● AUSZUG:
◆ ◆ ◆

Headbangen oder Twerken?
Indes beschallte Isabella Forciniti die schummrig-gemütlichen Kellerräume im Forum Stadtpark mit zerhackten Beats aus dem Modularsynth. Wenn die italienisch stämmige Wahlwienerin mit ihren gewohnt komplexen Rhythmen aufwartet, kann man nicht umhin, mit den Hüften zu schwingen. Weil sich aber die Schwingrichtung, analog zur Musik, im Sekundentakt ändern müsste, ist rhythmusadäquates Tanzen ziemlich schwierig. Das Ergebnis: Unkontrollierbar zuckende Gliedmaßen und Köpfe. Das kann man allerdings auch als gute Vorbereitung auf das Musikprogramm der folgenden Tage sehen. Denn auch am Freitag ging es mit unwahrscheinlichen Genrekombinationen weiter: Ssolve und Enesi M, die aus dem Dunstkreis rund um die Wiener Eventreihe Struma+Iodine bekannt sind, sprangen für die kurzfristig ausgefallene Loraine James ein, die den Konzertauftakt im Orpheum gemacht hätte.

◆ ◆ ◆

● BEREITGESTELLTE DATEN:

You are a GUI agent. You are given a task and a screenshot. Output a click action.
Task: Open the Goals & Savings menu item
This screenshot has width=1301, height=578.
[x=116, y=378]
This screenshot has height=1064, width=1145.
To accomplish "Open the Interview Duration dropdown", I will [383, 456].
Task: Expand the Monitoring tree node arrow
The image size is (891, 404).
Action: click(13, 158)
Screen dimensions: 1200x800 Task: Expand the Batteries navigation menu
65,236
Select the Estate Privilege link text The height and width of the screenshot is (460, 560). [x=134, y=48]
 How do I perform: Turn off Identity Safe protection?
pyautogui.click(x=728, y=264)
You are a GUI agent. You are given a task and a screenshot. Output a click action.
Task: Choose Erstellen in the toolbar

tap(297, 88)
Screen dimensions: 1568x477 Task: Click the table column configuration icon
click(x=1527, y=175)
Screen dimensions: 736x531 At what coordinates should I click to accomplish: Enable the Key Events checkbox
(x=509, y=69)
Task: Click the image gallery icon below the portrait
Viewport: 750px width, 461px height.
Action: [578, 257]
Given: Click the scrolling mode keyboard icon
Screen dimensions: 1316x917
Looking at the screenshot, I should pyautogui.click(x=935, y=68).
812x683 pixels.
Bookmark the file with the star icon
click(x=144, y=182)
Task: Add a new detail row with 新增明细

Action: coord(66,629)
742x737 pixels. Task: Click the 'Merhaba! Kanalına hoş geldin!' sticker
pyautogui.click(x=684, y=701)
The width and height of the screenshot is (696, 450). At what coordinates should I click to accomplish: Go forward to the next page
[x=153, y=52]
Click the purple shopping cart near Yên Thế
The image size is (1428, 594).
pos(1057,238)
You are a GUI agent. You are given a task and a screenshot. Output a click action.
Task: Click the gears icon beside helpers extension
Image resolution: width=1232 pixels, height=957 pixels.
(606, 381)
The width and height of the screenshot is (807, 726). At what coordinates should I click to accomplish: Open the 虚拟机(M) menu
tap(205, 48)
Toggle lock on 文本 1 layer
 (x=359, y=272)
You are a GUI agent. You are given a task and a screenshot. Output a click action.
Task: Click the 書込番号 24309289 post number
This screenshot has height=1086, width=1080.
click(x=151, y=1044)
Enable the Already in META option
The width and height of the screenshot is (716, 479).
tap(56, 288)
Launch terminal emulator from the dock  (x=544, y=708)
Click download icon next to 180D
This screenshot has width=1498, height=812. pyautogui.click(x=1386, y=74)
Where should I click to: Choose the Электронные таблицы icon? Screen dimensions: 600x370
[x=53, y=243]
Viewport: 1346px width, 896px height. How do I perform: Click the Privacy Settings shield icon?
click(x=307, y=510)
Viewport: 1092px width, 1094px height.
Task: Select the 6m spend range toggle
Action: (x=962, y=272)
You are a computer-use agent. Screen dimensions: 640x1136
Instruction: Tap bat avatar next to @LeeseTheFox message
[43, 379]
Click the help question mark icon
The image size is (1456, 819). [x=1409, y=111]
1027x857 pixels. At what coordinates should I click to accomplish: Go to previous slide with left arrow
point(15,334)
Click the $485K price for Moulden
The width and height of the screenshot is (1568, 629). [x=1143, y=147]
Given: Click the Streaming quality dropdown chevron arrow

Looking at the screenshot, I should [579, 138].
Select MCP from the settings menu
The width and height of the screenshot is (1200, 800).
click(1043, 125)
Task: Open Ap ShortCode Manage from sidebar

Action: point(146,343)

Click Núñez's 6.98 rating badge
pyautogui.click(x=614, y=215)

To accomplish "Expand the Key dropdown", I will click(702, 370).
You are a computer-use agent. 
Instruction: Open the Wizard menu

◆ ◆ ◆

● AUFGABENSTELLUNG: Für wen sprangen Ssolve und Enesi M laut dem Auszug am Freitag ein?

● LÖSUNG: Für die kurzfristig ausgefallene Loraine James, die den Konzertauftakt im Orpheum gemacht hätte.